目立つ特徴が肯定的であれば、その対象の全体的な評価も肯定的になる傾向があります。
例えば、有名大学を卒業したことが知られる場合、その人の能力や知識が高いという前提で評価されることがあります。
これは、ピーターの法則の影響を受けやすい組織で顕著に見られるバイアスの一つです。
ハロー効果は、「後光」や「円光」とも言われ、その対象を輝かせる光により、実際よりも価値を過大に感じさせる心理効果を指します。
このような効果は、人の評価にゆがみを生じさせ、行動経済学や社会心理学における「認知バイアス」の一つとして研究されています。
パーキンソンの法則
パーキンソンの法則は、イギリスの政治学者であるシリル・ノースコート・パーキンソンによって提唱されました。
この法則は、人々は利用可能な資源を最大限に使おうとする性質を説明した法則です。
以下の2つの法則から成り立ちます。
第一法則:仕事の量は、完成のために与えられた時間をすべて満たすまで膨張する
仕事の量は与えられた時間内に完了するまで増え続けると指摘しています。
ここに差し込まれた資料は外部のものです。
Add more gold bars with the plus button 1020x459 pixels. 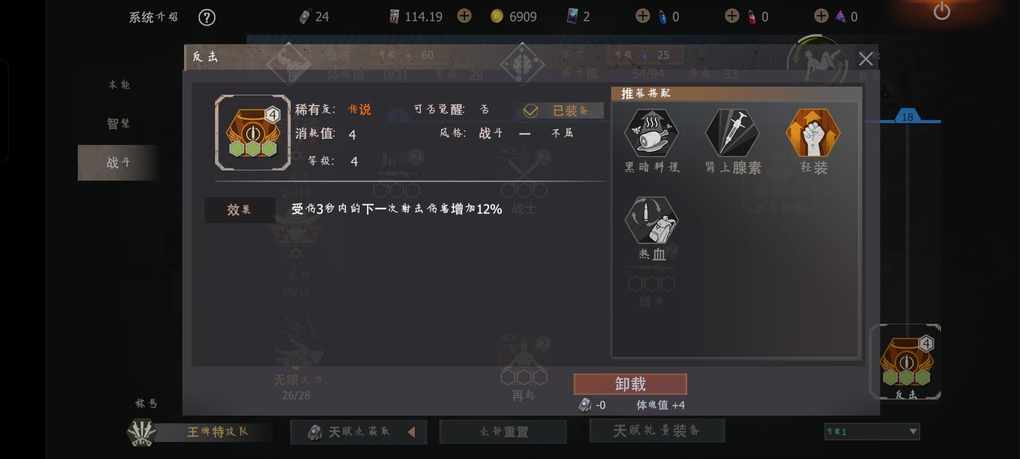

この法則は役人の習性により導かれ、人数の増加が一人あたりの仕事量の減少につながらないことを示しています。
第二法則:支出の額は、収入の額に達するまで膨張する
支出は収入と同程度にまで膨らむとされていて、収入の増加が支出の増大に繋がり、貯蓄がなかなかできない状況を示しています。
パーキンソンの法則は具体的な事例を通じて理解しやすく、例えば会議の時間設定や収入増に伴う支出増など、日常生活での状況にも当てはまります。
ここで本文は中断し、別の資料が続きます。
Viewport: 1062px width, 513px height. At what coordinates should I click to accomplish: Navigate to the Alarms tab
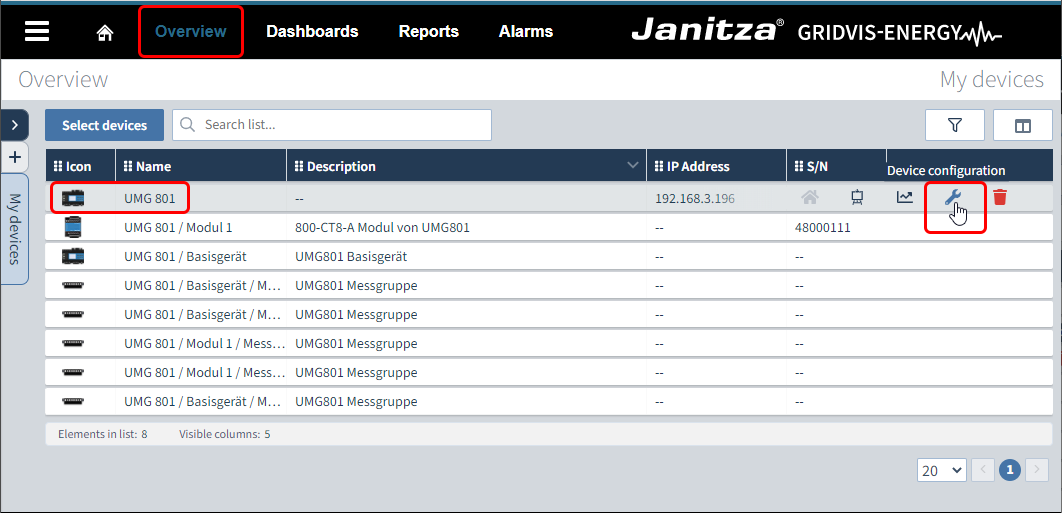tap(525, 32)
この法則は、効果的な時間管理や資金運用の重要性を示し、無駄な負担を減らすための手助けとなります。
ピーターの法則とも関連し、無能化した人材が組織の肥大化に影響を与える可能性も考慮されます。
4. ピーターの法則が及ぼす組織への影響
ピーターの法則が及ぼす組織への影響は以下のようなものがあります。
ピーターの法則が成立すると、以前は優秀だった人材が能力を発揮できなくなることがあります。
これは組織にとって重大な懸念であり、様々なリスクをもたらす可能性があります。
人事評価の機能不全
ピーターの法則が及ぼす組織への影響の1つに、人事評価の機能不全が挙げられます。
この法則のもとで、組織内での昇進や人事決定が無能な人材によって行われるケースが増えると、重要なポジションに不適切な人物が就く可能性が高まります。
ピーターの法則により上層部が無能な人材で溢れかえると、正当な評価がされず、有能な人材が評価される機会を失うことがあります。
その結果、組織内でのモチベーションや能力向上に繋がる評価制度が機能不全に陥ることや組織内での評価の基準が低下してしまい、組織の長期的な成長を妨げる潜在的なリスクとなる可能性があるでしょう。
ピーターの法則の影響を受けないようにするための人事評価の方法の1つとして「360度評価」があります。
360度評価とは、評価対象者のことをよく知る周囲の人たち全員がフィードバックを行う評価方法のことをいいます。
上司、直属の部下、同僚(評価対象者の周囲360度にいる人々)が、評価対象者の長所と短所などについてフィードバックをすることで多面的に評価することが可能です。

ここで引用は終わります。